Write out all of the records below precisely as given, omitting the images.
╭─ Material for this task
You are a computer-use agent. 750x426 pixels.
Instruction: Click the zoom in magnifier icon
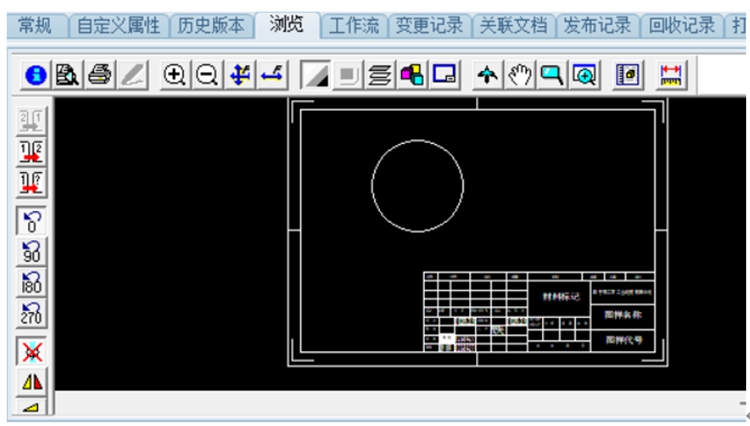click(173, 76)
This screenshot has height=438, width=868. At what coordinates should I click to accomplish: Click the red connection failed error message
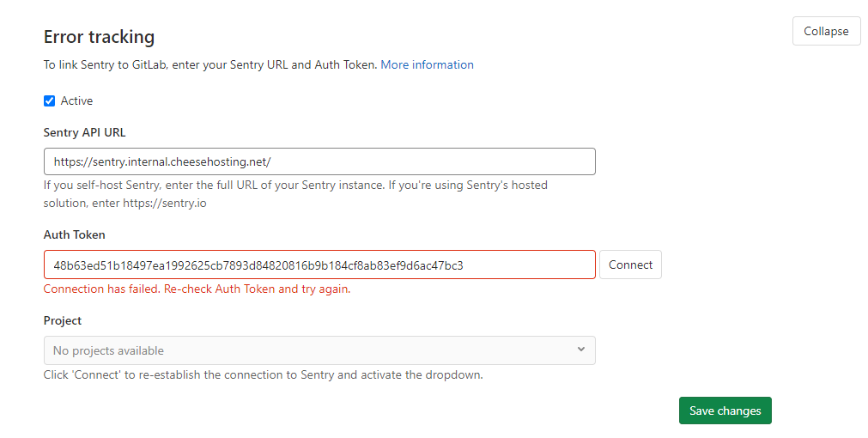point(197,289)
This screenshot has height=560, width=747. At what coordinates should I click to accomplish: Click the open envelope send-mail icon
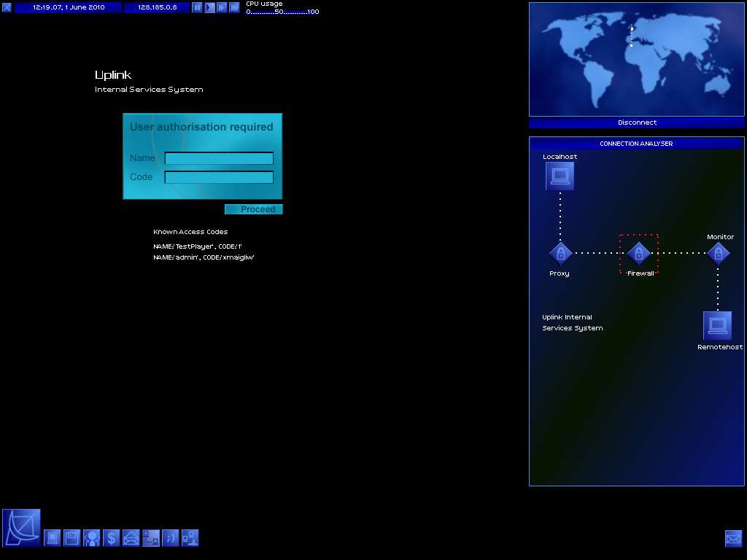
╰─
Answer to this exercise -
You are a computer-use agent. 750x426 pixels.
Instruction: Click the zoom in magnifier icon
click(173, 76)
This screenshot has height=438, width=868. At what coordinates should I click to accomplish: Click the red connection failed error message
point(197,289)
This screenshot has height=560, width=747. At what coordinates should I click to accomplish: Click the open envelope send-mail icon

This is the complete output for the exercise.